# Stored data entries:
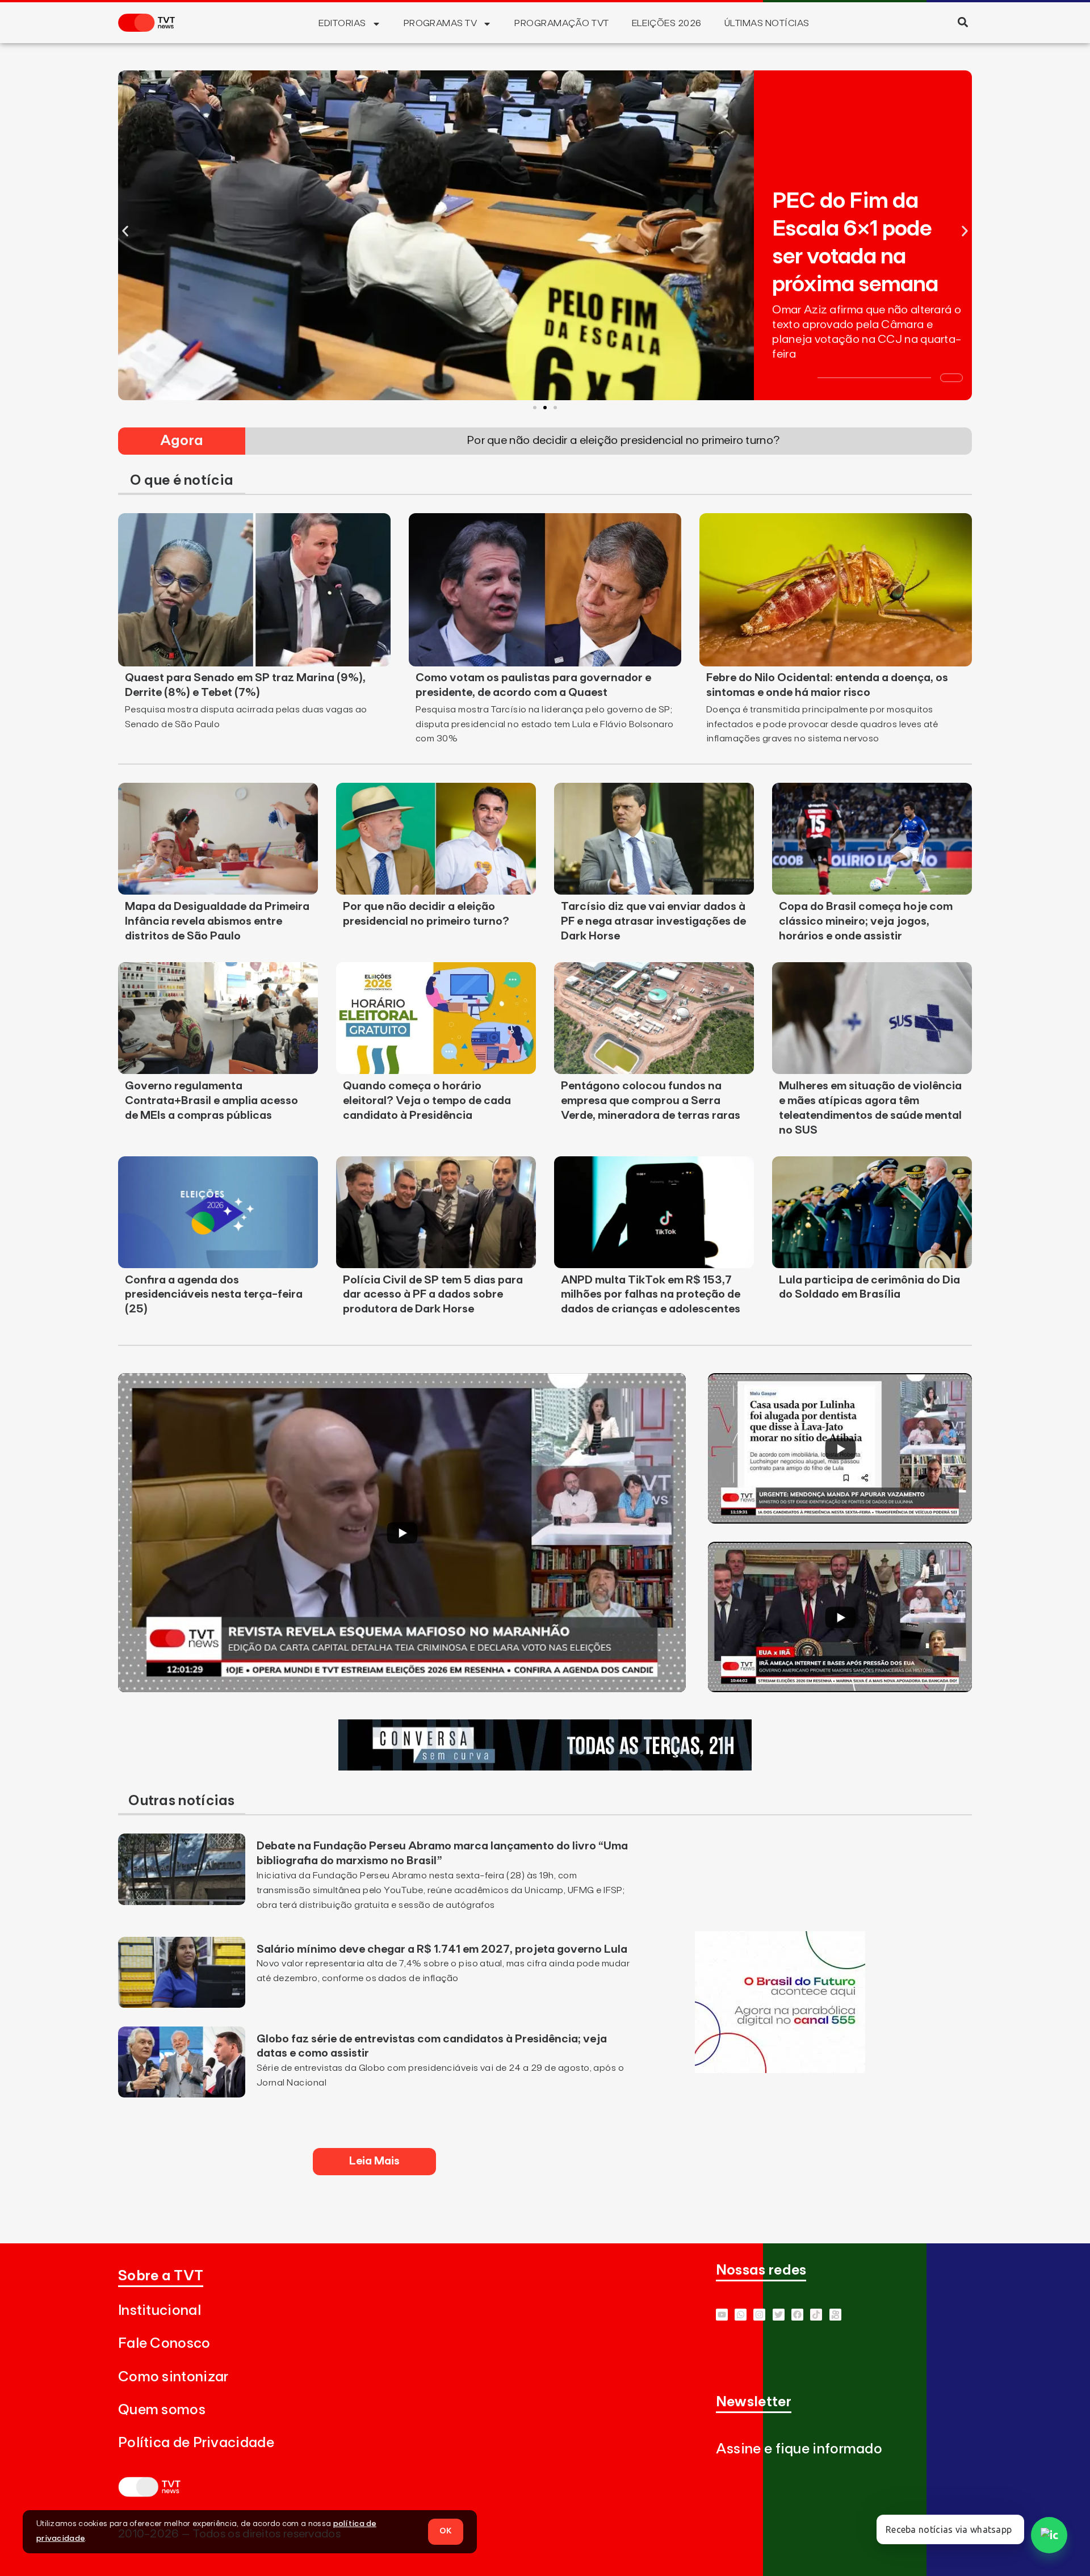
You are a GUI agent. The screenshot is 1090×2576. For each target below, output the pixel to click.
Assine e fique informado (799, 2449)
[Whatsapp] (741, 2315)
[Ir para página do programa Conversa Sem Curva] (545, 1767)
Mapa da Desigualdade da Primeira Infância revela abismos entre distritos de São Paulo (217, 921)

# INSTRUCTIONS FOR THE TASK:
Copy out all the entries precisely. No images.

# RESPONSE FOR THIS EXERCISE:
You are a GUI agent. The screenshot is 1090×2576. For each target below, output the pixel to click.
Assine e fique informado (799, 2449)
[Whatsapp] (741, 2315)
[Ir para página do programa Conversa Sem Curva] (545, 1767)
Mapa da Desigualdade da Primeira Infância revela abismos entre distritos de São Paulo (217, 921)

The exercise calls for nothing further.